Take Steven Downes, business editor of the Times: “Outsourcing has become something of a dirty word…especially among…anyone who has tried to use the services of an outsourced call centre. Choruses of "I told you so" were also heard…when news agency Reuters moved one of its departments to India, and someone there pressed the wrong button at the wrong time.”

Comments like this make me suspect that there’s a lot of racism fuelling this debate. British people clearly react against certain accents on the phone--I doubt they even consider that the nice Scottish and Irish people at their favorite bank may themselves be outsourced. And, frankly, what do you expect when you entrust someone with dark skin with a complex technical operation like button-pushing?
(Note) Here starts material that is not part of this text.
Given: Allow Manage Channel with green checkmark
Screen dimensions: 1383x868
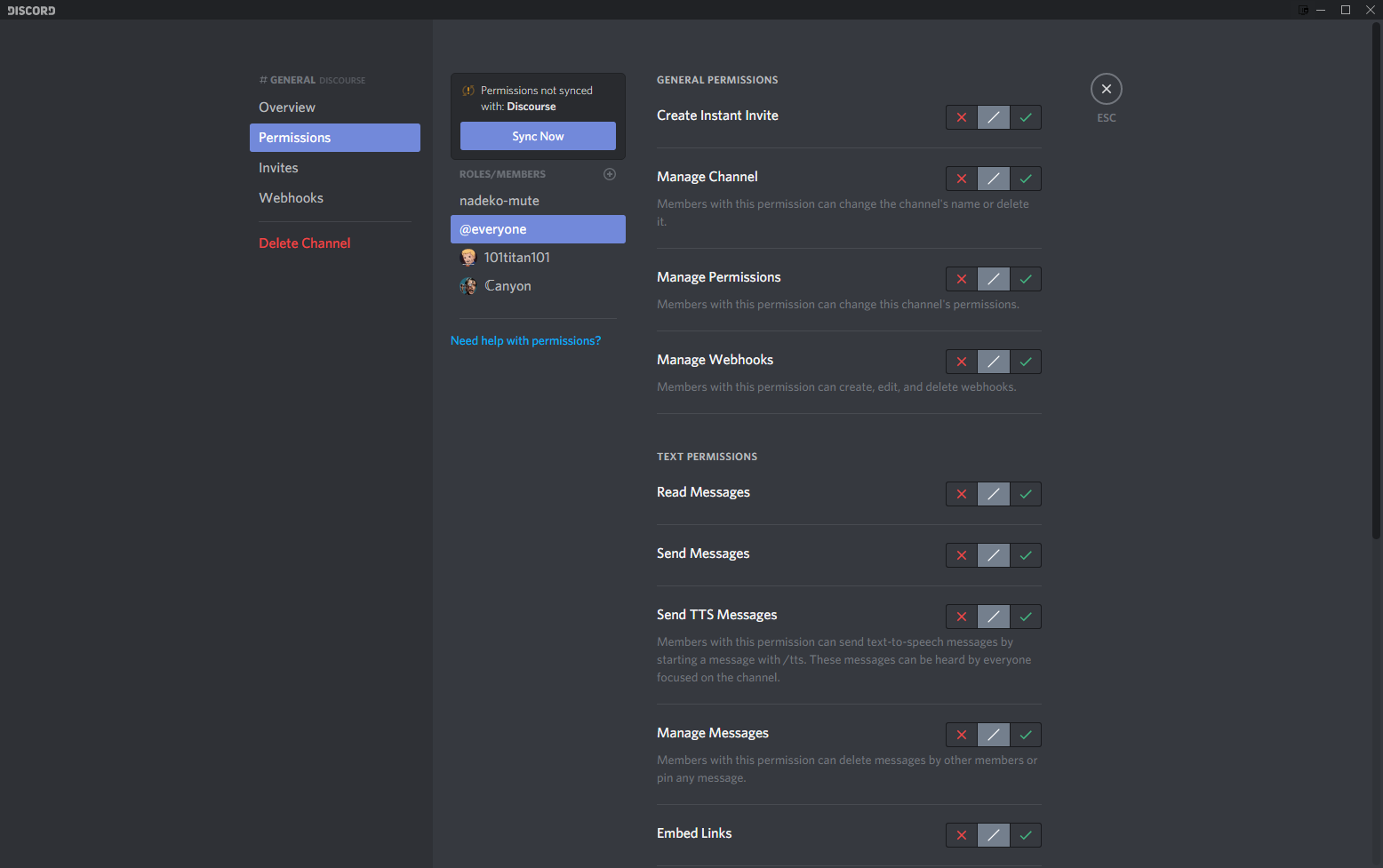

Take this unpleasant undertone away and you’re left with the fear of the new. If you’re mugged in the street, well, it’s a tough world. If your online bank account is “phished”, it’s the Internet’s fault. We should never have changed the existing order of things; we have brought destruction on our own heads by meddling.
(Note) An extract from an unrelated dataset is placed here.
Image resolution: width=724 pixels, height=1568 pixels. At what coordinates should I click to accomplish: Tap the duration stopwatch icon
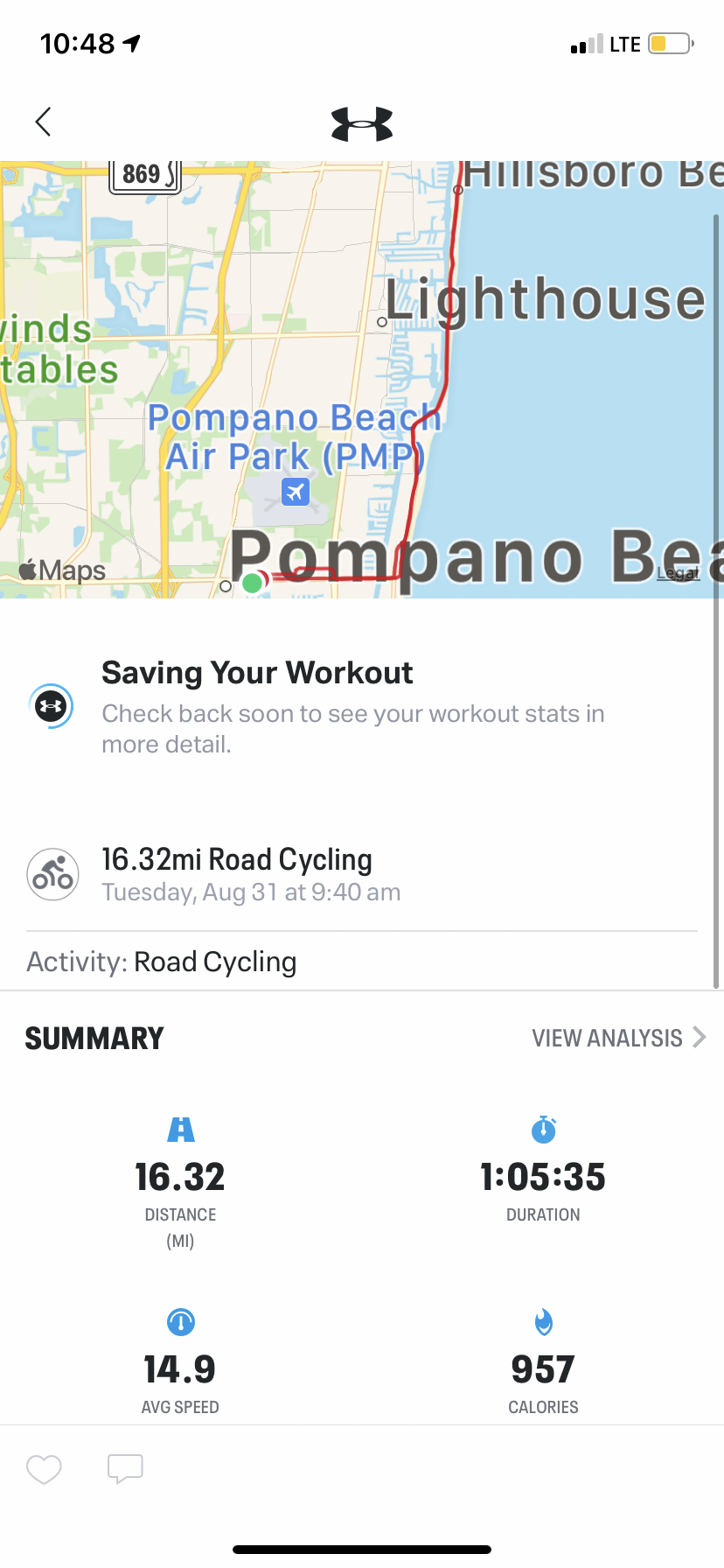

According to the Guardian’s Polly Toynbee, for example, the Gourmet Gate story should become “a business-school exemplar on how the subcontracting culture can bring down a company.” BA is doomed apparently, because it has “trash[ed] its good name…by contracting out a service that is vital to its marketing success” (In-flight catering? Really? I’d rather bring sandwiches…).

The blame, of course is with the consultants who advise clients to toy with the madness that is subcontracting. The normally quite sensible Simon Caulkin recently wrote in the Observer that “with management everything conventionally regarded as good is actually toxic.” Who was telling us otherwise: “a whole ecology of improvers - consultants, IT vendors, outsourcers and peddlers of tools of all descriptions.”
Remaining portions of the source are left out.